=== PROBLEM TO SOLVE ===
Return, exactly and in full, the lines of the records below starting at the one with "The image size is (1274, 714)." and ending at the one with "You are a computer-use agent. Image resolution: width=1568", and no other lines.

=== RECORD EXTRACTS ===

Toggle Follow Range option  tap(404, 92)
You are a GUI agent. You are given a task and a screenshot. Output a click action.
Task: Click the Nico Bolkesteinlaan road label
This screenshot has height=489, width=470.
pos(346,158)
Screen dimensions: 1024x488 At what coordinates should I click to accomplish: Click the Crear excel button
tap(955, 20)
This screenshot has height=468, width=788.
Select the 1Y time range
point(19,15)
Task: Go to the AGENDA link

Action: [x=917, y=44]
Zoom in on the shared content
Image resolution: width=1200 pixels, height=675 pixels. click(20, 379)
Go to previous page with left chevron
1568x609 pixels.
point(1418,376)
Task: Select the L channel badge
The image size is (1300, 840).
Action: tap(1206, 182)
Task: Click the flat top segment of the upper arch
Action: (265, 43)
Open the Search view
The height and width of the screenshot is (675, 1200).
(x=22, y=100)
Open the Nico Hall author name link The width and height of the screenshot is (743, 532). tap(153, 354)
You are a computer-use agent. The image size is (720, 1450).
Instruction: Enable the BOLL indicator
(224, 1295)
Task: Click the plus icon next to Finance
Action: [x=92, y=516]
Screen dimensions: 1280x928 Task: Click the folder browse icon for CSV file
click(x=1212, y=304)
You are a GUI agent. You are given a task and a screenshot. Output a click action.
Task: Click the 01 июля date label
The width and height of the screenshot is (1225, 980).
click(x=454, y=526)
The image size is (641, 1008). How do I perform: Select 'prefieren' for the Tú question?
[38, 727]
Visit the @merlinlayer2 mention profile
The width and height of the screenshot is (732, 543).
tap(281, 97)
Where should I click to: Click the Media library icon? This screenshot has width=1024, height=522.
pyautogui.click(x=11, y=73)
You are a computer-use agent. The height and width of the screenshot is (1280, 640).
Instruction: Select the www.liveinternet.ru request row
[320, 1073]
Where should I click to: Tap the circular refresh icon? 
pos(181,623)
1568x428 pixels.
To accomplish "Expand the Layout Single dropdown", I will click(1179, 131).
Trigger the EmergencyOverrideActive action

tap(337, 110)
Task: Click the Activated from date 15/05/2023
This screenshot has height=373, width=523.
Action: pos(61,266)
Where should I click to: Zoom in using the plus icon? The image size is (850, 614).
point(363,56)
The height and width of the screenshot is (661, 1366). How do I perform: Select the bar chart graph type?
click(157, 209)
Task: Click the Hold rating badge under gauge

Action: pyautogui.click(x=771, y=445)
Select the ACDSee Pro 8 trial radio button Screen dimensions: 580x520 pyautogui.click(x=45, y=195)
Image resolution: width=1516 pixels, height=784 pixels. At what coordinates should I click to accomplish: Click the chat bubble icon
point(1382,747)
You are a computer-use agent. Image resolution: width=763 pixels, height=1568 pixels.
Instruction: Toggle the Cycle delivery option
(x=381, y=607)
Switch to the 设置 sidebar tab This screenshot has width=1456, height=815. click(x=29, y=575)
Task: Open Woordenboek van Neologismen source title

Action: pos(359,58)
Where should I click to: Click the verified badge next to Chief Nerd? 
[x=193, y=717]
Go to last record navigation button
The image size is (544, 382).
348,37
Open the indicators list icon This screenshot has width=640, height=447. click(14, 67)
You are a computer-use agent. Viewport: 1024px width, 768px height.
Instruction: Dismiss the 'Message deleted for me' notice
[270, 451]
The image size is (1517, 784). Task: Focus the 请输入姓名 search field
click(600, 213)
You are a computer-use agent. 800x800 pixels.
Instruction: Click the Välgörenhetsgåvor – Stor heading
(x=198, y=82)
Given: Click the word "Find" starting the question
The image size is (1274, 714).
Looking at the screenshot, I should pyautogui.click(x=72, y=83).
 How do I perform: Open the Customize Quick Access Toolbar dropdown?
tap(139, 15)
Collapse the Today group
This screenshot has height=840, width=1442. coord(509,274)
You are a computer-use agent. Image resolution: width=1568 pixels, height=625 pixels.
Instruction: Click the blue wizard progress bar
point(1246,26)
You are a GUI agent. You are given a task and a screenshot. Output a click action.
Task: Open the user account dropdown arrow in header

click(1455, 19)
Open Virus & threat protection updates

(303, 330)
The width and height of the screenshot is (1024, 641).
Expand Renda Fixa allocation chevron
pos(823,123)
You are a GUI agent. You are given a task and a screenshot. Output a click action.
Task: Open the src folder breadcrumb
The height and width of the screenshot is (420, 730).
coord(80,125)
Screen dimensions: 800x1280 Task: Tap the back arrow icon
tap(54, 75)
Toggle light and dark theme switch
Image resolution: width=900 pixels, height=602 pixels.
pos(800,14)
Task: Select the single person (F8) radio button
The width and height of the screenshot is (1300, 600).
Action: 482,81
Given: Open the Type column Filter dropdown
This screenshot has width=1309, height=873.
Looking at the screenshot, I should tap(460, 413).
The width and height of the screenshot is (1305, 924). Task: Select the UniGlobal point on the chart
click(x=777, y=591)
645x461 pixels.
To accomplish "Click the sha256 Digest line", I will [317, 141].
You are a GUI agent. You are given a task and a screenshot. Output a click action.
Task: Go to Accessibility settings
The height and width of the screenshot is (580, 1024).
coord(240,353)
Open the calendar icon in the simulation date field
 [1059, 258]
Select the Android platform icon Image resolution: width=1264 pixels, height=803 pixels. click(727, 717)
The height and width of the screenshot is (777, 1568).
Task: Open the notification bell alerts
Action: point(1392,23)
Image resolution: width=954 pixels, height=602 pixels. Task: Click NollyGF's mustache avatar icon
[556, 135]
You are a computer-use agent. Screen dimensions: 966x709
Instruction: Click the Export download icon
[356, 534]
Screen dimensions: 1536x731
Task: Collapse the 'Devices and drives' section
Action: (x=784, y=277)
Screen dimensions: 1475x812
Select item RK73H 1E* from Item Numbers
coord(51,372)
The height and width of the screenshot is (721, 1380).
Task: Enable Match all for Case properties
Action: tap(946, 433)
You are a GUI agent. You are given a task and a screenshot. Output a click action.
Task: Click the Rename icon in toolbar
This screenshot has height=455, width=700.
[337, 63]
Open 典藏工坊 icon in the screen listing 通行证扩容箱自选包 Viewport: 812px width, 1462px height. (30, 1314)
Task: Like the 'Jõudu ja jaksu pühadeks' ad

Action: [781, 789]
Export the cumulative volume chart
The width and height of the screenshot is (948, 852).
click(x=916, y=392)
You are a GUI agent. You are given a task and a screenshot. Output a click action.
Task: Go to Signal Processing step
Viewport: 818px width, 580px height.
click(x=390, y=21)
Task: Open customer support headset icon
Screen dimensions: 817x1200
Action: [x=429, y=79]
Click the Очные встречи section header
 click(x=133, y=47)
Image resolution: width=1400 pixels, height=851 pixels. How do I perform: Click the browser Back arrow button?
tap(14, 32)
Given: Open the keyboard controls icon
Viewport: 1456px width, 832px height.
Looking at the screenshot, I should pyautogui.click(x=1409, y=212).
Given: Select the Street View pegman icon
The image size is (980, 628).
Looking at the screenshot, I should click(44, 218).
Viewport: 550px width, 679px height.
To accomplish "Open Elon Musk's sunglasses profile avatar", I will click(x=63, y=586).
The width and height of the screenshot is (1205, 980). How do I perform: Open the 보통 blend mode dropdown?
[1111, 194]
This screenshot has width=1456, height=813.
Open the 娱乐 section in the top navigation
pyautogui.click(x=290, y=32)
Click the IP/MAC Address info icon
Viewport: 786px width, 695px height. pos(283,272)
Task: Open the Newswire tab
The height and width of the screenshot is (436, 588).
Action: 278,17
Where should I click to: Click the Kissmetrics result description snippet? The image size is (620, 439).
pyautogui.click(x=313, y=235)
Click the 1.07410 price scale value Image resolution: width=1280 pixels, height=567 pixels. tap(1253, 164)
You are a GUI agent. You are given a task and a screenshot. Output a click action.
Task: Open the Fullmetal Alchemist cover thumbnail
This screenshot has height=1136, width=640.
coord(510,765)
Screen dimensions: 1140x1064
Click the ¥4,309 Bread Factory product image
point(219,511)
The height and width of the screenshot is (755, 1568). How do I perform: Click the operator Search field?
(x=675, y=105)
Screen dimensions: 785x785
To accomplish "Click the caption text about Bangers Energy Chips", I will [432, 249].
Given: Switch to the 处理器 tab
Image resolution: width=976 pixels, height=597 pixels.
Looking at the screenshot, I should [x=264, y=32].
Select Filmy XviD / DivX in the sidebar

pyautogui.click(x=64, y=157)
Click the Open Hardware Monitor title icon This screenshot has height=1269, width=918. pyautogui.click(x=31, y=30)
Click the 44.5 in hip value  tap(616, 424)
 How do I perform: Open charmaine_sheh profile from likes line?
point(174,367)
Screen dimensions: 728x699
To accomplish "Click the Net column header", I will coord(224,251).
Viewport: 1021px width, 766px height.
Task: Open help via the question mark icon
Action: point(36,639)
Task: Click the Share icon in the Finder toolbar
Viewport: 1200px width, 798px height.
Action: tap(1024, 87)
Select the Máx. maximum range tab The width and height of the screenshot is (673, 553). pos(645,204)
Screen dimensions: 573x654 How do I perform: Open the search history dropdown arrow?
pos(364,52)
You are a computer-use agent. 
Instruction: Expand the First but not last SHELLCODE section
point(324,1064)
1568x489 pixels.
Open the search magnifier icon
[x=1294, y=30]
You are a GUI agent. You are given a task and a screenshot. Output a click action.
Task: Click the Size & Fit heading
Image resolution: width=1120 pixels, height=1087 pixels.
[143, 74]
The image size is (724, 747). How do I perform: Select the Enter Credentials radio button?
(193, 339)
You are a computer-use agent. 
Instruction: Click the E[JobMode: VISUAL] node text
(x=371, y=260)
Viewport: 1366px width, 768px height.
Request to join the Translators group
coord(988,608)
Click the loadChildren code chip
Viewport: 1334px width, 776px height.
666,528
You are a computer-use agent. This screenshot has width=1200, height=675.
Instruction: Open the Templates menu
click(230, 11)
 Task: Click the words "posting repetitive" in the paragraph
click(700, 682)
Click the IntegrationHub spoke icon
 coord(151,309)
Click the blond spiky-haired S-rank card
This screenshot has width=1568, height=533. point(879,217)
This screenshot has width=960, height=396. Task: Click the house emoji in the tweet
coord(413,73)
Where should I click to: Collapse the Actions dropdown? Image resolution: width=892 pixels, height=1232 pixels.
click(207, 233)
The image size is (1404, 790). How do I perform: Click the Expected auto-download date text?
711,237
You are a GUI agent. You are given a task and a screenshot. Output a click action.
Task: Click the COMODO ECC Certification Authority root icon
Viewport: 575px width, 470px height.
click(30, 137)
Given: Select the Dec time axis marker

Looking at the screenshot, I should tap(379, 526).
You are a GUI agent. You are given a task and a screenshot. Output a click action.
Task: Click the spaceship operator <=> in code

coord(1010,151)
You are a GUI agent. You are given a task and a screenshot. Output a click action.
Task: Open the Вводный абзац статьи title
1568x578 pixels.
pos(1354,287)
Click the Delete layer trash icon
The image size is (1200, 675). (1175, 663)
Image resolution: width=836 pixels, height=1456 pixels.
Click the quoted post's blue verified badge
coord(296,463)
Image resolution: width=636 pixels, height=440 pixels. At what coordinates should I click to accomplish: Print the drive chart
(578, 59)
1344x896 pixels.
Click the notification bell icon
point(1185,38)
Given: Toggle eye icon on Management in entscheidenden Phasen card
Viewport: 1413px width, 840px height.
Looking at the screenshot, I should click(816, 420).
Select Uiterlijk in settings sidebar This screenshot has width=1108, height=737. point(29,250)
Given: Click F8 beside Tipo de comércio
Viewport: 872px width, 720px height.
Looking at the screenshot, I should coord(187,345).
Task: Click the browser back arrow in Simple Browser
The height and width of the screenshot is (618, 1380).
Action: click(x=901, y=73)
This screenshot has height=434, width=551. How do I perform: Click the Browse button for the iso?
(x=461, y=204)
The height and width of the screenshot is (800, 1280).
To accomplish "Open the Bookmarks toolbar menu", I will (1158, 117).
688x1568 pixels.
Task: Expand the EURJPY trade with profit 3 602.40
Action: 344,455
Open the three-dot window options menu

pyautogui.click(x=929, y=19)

=== WRITTEN REPLY ===
The image size is (1274, 714).
Looking at the screenshot, I should pyautogui.click(x=72, y=83).
 How do I perform: Open the Customize Quick Access Toolbar dropdown?
tap(139, 15)
Collapse the Today group
This screenshot has height=840, width=1442. coord(509,274)
You are a computer-use agent. Image resolution: width=1568 pixels, height=625 pixels.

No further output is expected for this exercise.